Senate Dems say GOP budget exposes electric grid to hackers


Republicans are short-changing the U.S. electrical grid millions of dollars needed to protect it from cyberattacks, two Democratic senators warned on Wednesday.

“It makes no sense,” said Sen. Debbie Stabenow (D-Mich.) during a Wednesday conference call with reporters. “This is time to get serious.”

{mosads}The two parties are currently battling over an Energy and Water Development funding bill. Stabenow and Sen. Martin Heinrich (D-N.M.) are trying to raise alarms about the dangers of using sequestration-level funding for energy grid reliability.

It’s a prospect, they say, that would leave the U.S. lagging behind other countries in defending its grid from potential cyberattacks.

“The reality is that this is a system that is not as well protected as it should be,” Heinrich said. “This is a grid that evolved over 100 years and much of it is based on fairly simple technology.”

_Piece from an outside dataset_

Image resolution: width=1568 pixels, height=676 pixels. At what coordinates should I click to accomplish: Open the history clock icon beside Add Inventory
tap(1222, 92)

The two senators said the Republican budget would include cuts to critical cybersecurity programs, including the development of a “virtual forensics platform,” intended to detect malicious actors sitting on the network, he said.

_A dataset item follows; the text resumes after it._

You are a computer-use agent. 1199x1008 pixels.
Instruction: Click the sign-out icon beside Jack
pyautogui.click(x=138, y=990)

Stabenow said the GOP’s budget would strip $11 million from an Energy Department program, known as the Cybersecurity for Energy Delivery Systems, which aims to research and develop tools to shield the grid from digital assaults.

“These federal programs are designed to plug the holes in the dyke as quickly as possible,” Heinrich added.

Hackers from at least Russia and China have already infiltrated utilities’ networks across the U.S. Security researchers say it’s part of an ongoing attempt to poke and prod U.S. systems for vulnerabilities, gathering valuable information about the country’s infrastructure along the way.

To this point, the hackers “have not shown the intent” to launch a destructive attack, such as causing a targeted power outage, said Heinrich, who sits on the Senate Intelligence Committee.

However, “we have to take those threats seriously and have to be prepared to defend our grid should that intent be manifested in a real event,” he said.

Republicans are standing behind their Energy and Water Development Appropriations bill, which passed out of the Senate Appropriations Committee in May by a 26-4 vote.

After it cleared committee, Sen. Thad Cochran (R-Miss.), who chairs the Appropriations panel, called the measure “forward-looking” on energy security, “despite limited resources.”

“Governing is about setting priorities,” added Sen. Lamar Alexander (R-Tenn.), who chairs the Senate Energy and Water Development Appropriations Subcommittee. “This legislation does just that by complying with the spending caps in the Budget Control Act while supporting energy, waterways and national security.”